Wednesday, July 31, 2013

Causes of Coronary Heart Disease

       Coronary heart disease is caused by a buildup of fat in the blood vessel walls in the heart (coronary arteries), and this is gradually followed by various processes such as accumulation of connective tissue, calcification, blood clots that everything will narrow or clog the blood vessels. This will result in the area of heart muscle is deprived of blood flow and can lead to many serious consequences of angina pectoris (chest pain) to heart infarction, which is known in the community with a heart attack that can lead to sudden death.

Friday, July 26, 2013

What Coronary Heart Disease is

      Coronary heart disease (CHD) or ischemic heart disease is heart disease arising from coronary artery narrowing on.
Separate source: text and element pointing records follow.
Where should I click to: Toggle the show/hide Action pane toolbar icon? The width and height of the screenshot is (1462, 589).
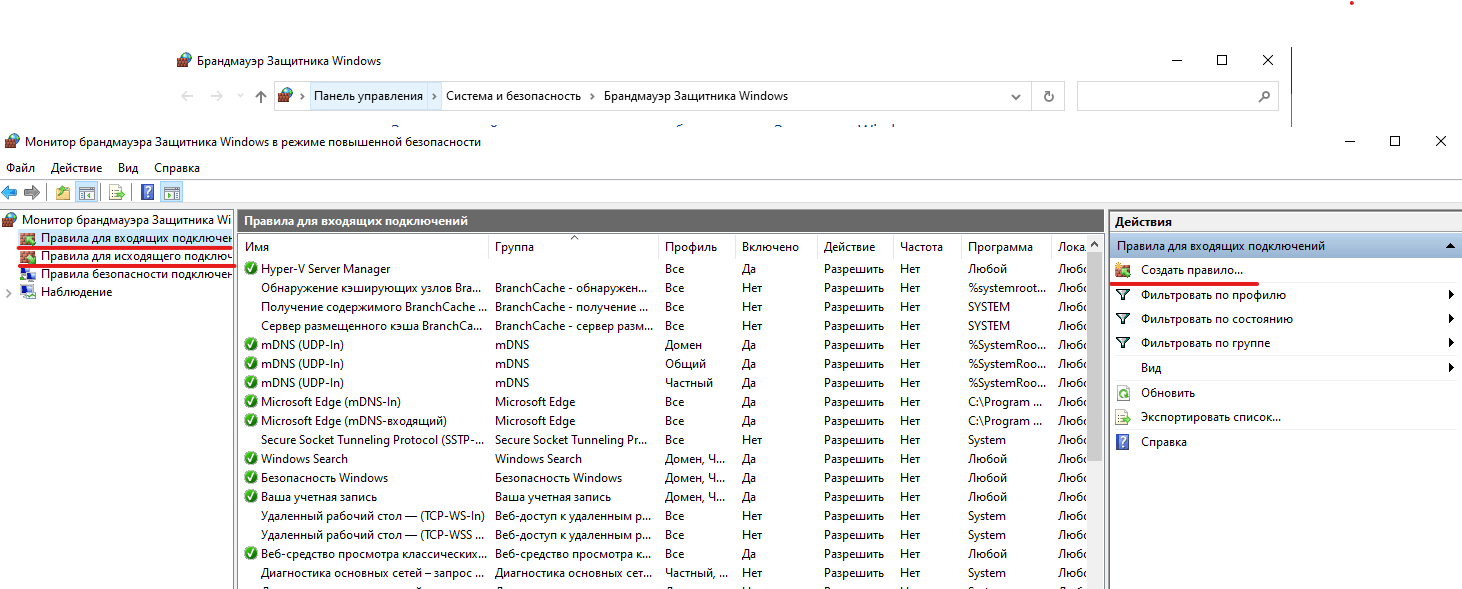click(171, 192)
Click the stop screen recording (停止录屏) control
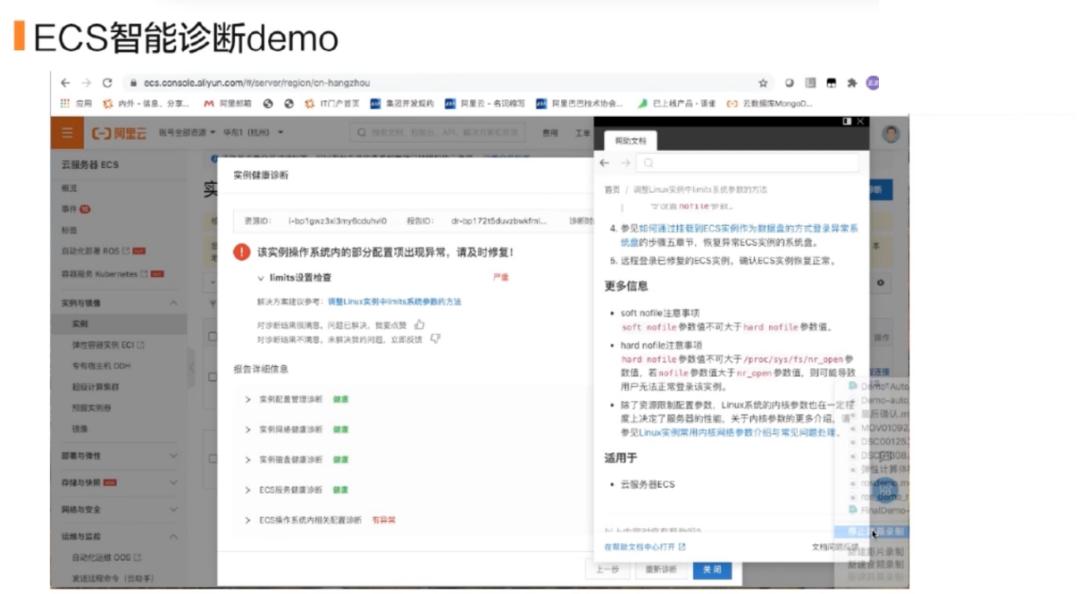Screen dimensions: 1080x594 880,531
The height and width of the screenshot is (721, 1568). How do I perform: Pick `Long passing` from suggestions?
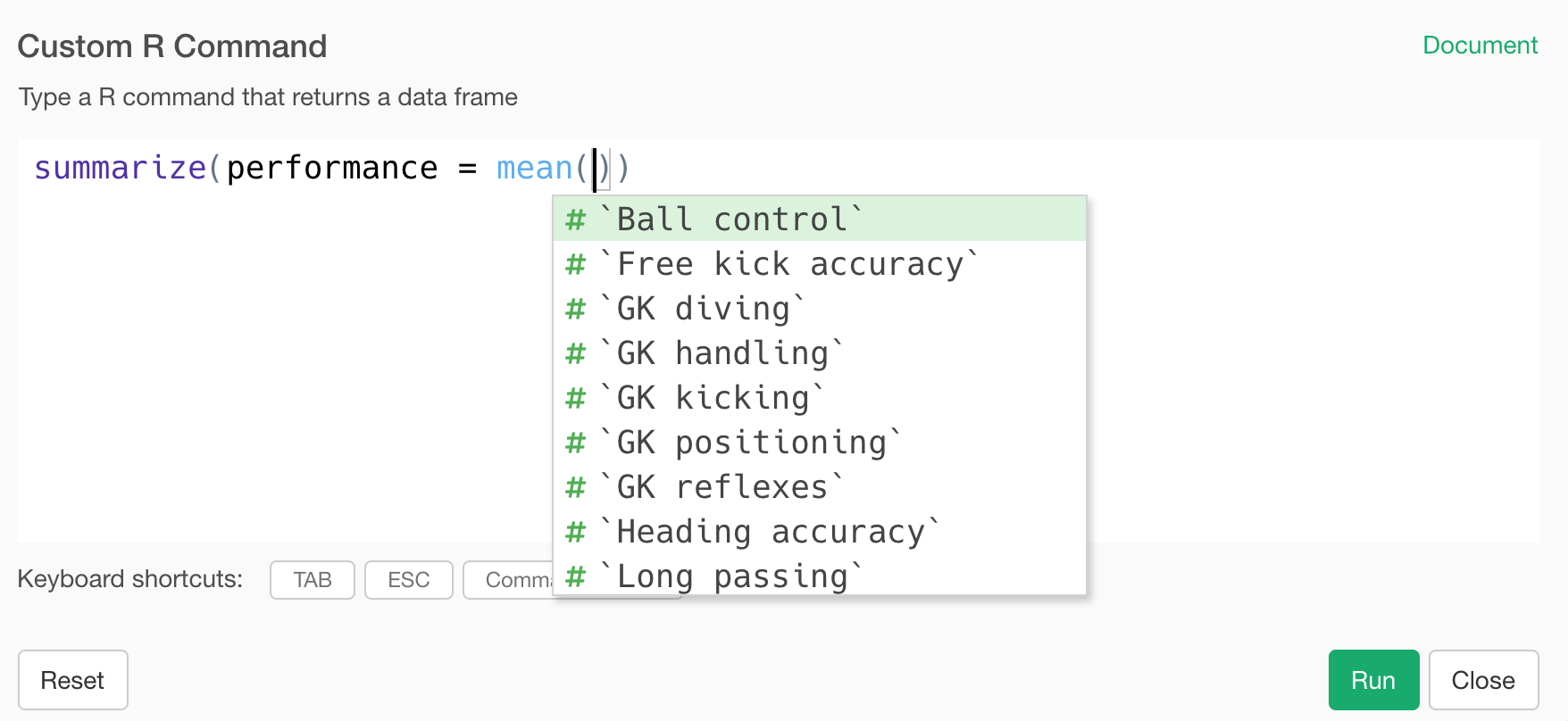732,576
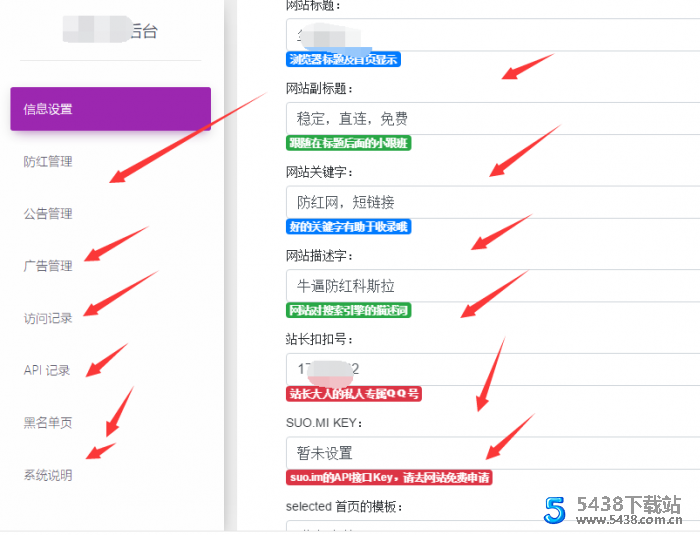Click the blue 浏览器标题及首页显示 badge
This screenshot has height=535, width=700.
coord(343,60)
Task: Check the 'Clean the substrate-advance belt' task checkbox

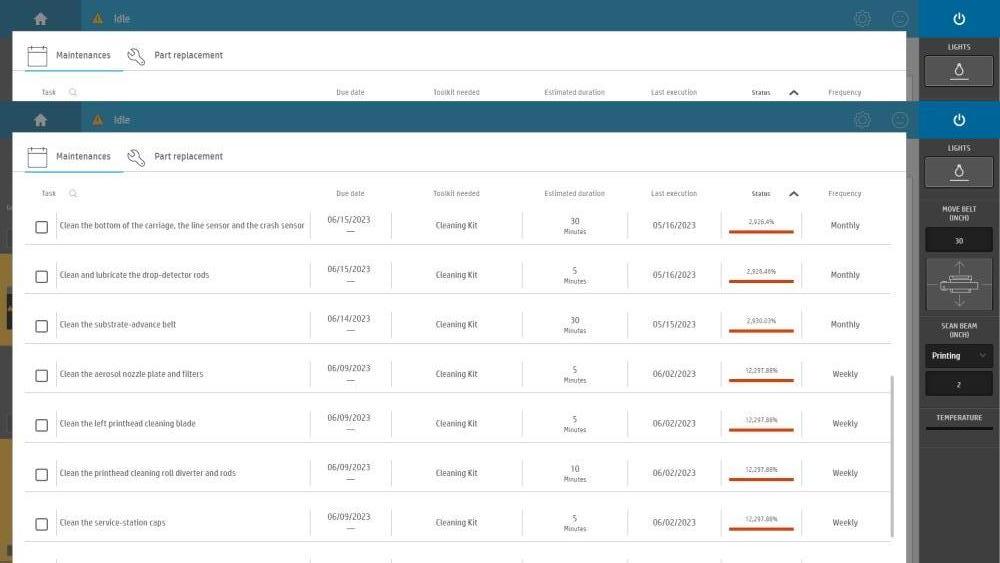Action: pos(42,326)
The narrowing of atherosclerosis can be attributed, among others, various types of arteritis, coronary embolism, and spasm. Coronary Heart Disease (CHD) is the imbalance between the needs of the heart and supply blood perfusion by coronary artery oxygenited

Wednesday, July 24, 2013

Heart Anatomy

       The heart is located in the thoracic cavity, around the center line between the sternum and vertebrae anterior to the posterior side. The heart has a wide base at the top and tapered to form the bottom end is called the apex. When the heart beats (contractions) are strong, hit the apex of the chest wall on the left. The fact that the heart is located between the two structures, namely the sternum and vertebrae bones, used as part of cardiopulmonary resuscitation on the rescue action.